> _YOUR ASSIGNMENT_: Wherever the word "agent" appears in the entries, copy the whole line.
-------- THE DATA
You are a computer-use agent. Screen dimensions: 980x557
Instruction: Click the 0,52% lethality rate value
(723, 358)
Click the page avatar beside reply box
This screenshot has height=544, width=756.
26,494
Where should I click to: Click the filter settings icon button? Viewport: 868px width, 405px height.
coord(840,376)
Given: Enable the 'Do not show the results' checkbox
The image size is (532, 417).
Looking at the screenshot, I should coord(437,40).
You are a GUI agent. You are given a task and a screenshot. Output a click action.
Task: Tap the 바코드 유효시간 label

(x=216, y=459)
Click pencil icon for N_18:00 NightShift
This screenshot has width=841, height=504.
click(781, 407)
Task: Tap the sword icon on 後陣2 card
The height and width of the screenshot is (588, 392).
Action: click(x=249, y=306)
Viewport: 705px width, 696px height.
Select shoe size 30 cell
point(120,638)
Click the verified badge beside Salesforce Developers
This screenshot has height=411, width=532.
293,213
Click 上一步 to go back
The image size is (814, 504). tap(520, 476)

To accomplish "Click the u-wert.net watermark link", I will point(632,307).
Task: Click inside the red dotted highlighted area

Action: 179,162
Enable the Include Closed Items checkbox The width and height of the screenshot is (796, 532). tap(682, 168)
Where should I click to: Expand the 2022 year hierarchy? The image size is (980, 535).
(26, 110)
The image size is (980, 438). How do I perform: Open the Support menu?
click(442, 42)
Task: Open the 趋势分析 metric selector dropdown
----------------
> _ANSWER BOX_:
You are a computer-use agent. Screen dimensions: 980x557
You are a GUI agent. You are given a task and a screenshot. Output a click action.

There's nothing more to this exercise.